EXCERPT PROVIDED:
________

# HR20-250 in December?



## mhn2 (Sep 10, 2003)

After speaking to DTV retention yesterday I mentionaed the lack of HD channels offered by DTV. The rep told me that they will be swapping out HR10-250 with the new Mpeg4 non-TiVo HR20-250 starting in December. She said she didn't have a definitive answer yet on whether there will be any charge to do so. I guess we'll have to wait and see.


----------



## STL (Feb 10, 2005)

Don't hold your breath...


----------



## ebonovic (Jul 24, 2001)

There are ZERO announced dates yet for the release of the HR20.
Regardless of what the CSR told you.


----------



## MisterEd (Jun 6, 2001)

The company I work for (we are the sole D* providers for contracted MDU's (multiple dwelling units) with over 20,000 customers in 5 states were told in a conference call recently that we will see them mid-summer. These are the same folks the gave us the info on the S1 upgrades that I posted a few weeks back.

Frankly, I personally don't care of the HR20's ever come out because if it isn't a TiVo I have no interest in it. If I have a choice between a "Tivoless D*" and Tivoless Cable I'll go back to cable (or Fios TV if Verizon ever wires my area which probably won't be for a couple years).



ebonovic said:


> There are ZERO announced dates yet for the release of the HR20.
> Regardless of what the CSR told you.


----------



## ebonovic (Jul 24, 2001)

MisterEd said:


> The company I work for (we are the sole D* providers for contracted MDU's (multiple dwelling units) with over 20,000 customers in 5 states were told in a conference call recently that we will see them mid-summer. These are the same folks the gave us the info on the S1 upgrades that I posted a few weeks back.


That is the same "timeframe" I have heard from multiple arenas as well...

I hope it does come that soon, as I would like to sell my HR10-250 (while everyone is still clamering for one) and recoop some of my original $1k investiment.. 

If FIOS came around in my town, I would consider it.... but Comcast Cable.... not a chance. (If they where not the cheapest (at $60 a month) broadband option, they wouldn't even have a cable on my property)


----------



## Guindalf (Jun 13, 2001)

You mean to tell me there are still people out there who actually BELIEVE what a CSR tells them??????????


----------



## JimSpence (Sep 19, 2001)

It doesn't mean anything to me when the HR20 is available. My locals aren't going to be on DirecTV anytime soon.  I hope they don't force an HR20 on me if I don't yet need it.


----------



## gquiring (Dec 13, 2002)

I am looking forward to turning in my HR10. I think they are all flaky. Between the black screens and the audio dropouts I am hoping their next generation of HD DVR's will be better.


----------



## Paperboy2003 (Mar 30, 2004)

It would make sense if they were able (bug free please) to get the HR20 out over the summer so it's in time for football. 

But I for one, will no be holding my breath.


----------



## wmschultz (May 26, 2004)

When I called about Sunday Ticket/Super Fan yesterday I was told August. I asked because
of the disclaimer about needing the new dish/MPEG4 receiver.


----------



## DDayDawg (Jul 13, 2004)

________

GIVEN EXERCISE 1: Write out the part of the HR20 forum thread that opens with the words containing "## JimSpence (Sep" and closes with "yet need it.", word for word.
GIVEN EXERCISE 2: According to the HR20 forum thread, are these statements true? Answer yes or no for each, and quote the words from the thread that settle it. (a) One poster says no release dates have been announced for the HR20. (b) JimSpence's local channels are already carried on DirecTV. (c) wmschultz was told the new receiver would arrive in December.
GIVEN EXERCISE 3: Continue the HR20 forum thread from the point where it stops.
The data that comes after the thread isn't needed for anything here.

________

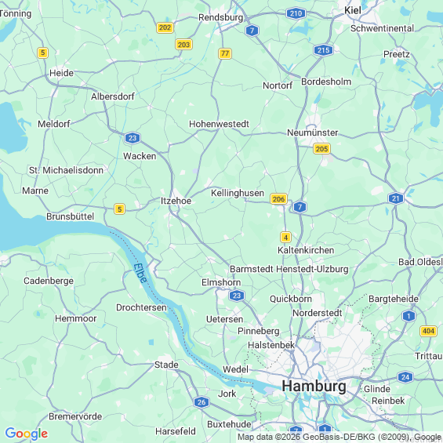443x443 pixels.
Task: Click the Stade town label
Action: [166, 365]
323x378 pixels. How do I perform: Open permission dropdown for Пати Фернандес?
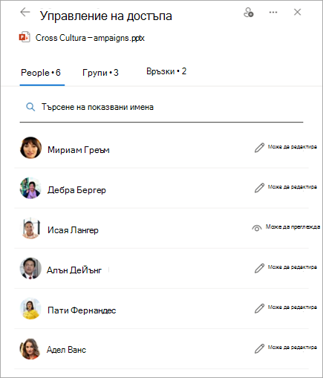click(x=285, y=307)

________

WRITTEN RESPONSE 1:
## JimSpence (Sep 19, 2001)

It doesn't mean anything to me when the HR20 is available. My locals aren't going to be on DirecTV anytime soon.  I hope they don't force an HR20 on me if I don't yet need it.

WRITTEN RESPONSE 2:
(a) Yes: "There are ZERO announced dates yet for the release of the HR20."
(b) No: "My locals aren't going to be on DirecTV anytime soon."
(c) No: "I was told August."

WRITTEN RESPONSE 3:
gquiring said:


> I am looking forward to turning in my HR10. I think they are all flaky. Between the black screens and the audio dropouts I am hoping their next generation of HD DVR's will be better.


Ummm... yeah. You should try to non-HD non-TiVo POS DirecTV is pushing before you wish upon that star. The best line I have heard came from my brother, "It's as if the guy that designed this had never even USED a DVR before!"

It has fun little features like notifying you 5 minutes before your scheduled recording it needs to change the channel, and if you say ok it changes the chanel right then. Not in five minutes when you are done watching your show, right that second. Oh, and if you say no it cancels your scheduled recording. Your only other option is to leave the message up on the screen, it only takes up the bottom 3rd.

The Hughes boxes are complete **** (pardon my language, but there is no other word that fully grasps the meaning). If you even marginally enjoy your 10-250 you should not be wishing for replacement day.


----------



## JohnDG (Oct 28, 2004)

MisterEd said:


> The company I work for (we are the sole D* providers for contracted MDU's (multiple dwelling units) with over 20,000 customers in 5 states were told in a conference call recently that we will see them mid-summer. These are the same folks the gave us the info on the S1 upgrades that I posted a few weeks back.


Checking this thread http://www.tivocommunity.com/tivo-vb/showthread.php?t=300304&page=2 , there seems to be a shortage of MPEG4 chips. I also remember an article in March that mentioned that the E.U. World Cup roll-out was going to impacted by this shortage.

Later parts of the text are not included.